Exercise instructions: Can you rewrite the passage of the article on paying the price for success from "For Any Good" to "in somebody else.", putting "accomplishment" in place of "achievement"?

Provided text:
━━━━━━━━━━━━━━━━━━━━
Deeper Perception Made Practical

Success Price. Paying the Price for Cookbook Success.

Success Price

Success Price. Why has Joanna Gaines sold more cookbooks than Julia Child?

Success Price. Let’s return to the theme of many an article here. Although it’s been years since we’ve had a blog conversation about “paying the price.”

To get in the mood, search here on “Pay the Price.” You’ll find loads of past articles on this theme. Especially a lot of guest posts.

Or simply ask yourself: Do you often groan, “It’s not fair”?

Does it sometimes drive you nuts how people who don’t seem to deserve riches or fame… Wind up winning so many of life’s big prizes?

Here’s what consoles me:

For Any Good Thing People Get in Life,

They’ve Paid a Success Price

And that price has been paid in full. Really! This applies to any achievement or “luck” that we might envy in somebody else.

You and I, every person alive — we always pay for the good things we get. Only it’s a hidden price.

Earth School is set up in that mysterious way. Like it or not.

Today’s article will be the first in an occasional series of NEW articles on Paying the Price.

Because knowing about this causational principle can bring serenity, as well as determination. Yes, determination!

Expanding upon a familiar saying:

Be careful what you wish for. You will surely get it. Provided that you do the work to attain what you wish.
━━━━━━━━━━━━━━━━━━━━
(Stored records)
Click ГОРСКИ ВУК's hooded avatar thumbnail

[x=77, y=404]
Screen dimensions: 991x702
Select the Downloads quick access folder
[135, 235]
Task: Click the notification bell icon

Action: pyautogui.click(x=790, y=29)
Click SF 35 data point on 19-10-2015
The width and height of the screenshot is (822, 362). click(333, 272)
━━━━━━━━━━━━━━━━━━━━
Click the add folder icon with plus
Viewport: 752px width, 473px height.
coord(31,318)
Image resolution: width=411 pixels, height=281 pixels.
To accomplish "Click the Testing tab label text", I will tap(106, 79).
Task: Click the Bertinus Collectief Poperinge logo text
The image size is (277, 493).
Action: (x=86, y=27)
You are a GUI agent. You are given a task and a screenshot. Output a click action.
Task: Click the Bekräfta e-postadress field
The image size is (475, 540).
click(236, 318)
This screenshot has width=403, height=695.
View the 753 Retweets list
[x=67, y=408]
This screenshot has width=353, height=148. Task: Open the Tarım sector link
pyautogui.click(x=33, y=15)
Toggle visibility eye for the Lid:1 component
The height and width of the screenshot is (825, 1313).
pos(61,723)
━━━━━━━━━━━━━━━━━━━━
Exercise response:
For Any Good Thing People Get in Life,

They’ve Paid a Success Price

And that price has been paid in full. Really! This applies to any accomplishment or “luck” that we might envy in somebody else.